[Stored data entries]
________

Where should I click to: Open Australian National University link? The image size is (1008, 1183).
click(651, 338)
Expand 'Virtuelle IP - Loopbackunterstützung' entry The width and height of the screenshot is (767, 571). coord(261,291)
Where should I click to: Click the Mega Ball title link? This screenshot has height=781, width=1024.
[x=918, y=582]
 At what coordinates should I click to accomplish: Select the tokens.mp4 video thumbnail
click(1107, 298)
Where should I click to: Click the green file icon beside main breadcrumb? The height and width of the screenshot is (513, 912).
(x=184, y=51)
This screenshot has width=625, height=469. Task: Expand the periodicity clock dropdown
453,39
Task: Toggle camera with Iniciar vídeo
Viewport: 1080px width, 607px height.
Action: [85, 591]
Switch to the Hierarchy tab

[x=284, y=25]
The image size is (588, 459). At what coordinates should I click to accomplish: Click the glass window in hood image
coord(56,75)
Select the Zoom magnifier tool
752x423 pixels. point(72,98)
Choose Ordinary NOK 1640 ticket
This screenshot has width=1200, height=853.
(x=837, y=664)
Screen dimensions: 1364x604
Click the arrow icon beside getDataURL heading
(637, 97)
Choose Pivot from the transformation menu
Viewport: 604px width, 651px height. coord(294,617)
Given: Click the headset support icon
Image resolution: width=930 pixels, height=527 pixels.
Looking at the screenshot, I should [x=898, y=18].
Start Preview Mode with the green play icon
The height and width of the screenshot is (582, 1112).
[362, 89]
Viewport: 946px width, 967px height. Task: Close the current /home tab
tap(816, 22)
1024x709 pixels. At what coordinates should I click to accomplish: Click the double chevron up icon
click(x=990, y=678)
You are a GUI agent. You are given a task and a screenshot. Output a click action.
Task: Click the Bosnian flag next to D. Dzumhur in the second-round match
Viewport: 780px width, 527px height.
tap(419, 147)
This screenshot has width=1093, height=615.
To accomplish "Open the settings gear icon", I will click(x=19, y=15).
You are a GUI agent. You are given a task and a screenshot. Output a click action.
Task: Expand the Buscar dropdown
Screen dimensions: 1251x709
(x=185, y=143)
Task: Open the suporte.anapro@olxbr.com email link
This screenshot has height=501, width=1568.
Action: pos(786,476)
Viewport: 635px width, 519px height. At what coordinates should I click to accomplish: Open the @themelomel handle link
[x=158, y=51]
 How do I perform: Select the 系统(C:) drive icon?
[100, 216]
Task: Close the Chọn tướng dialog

________

REQUIRED ACTION:
If a line in the records above holds the string "with", copy it out.

RESULT OF THIS TASK:
Task: Toggle camera with Iniciar vídeo
Start Preview Mode with the green play icon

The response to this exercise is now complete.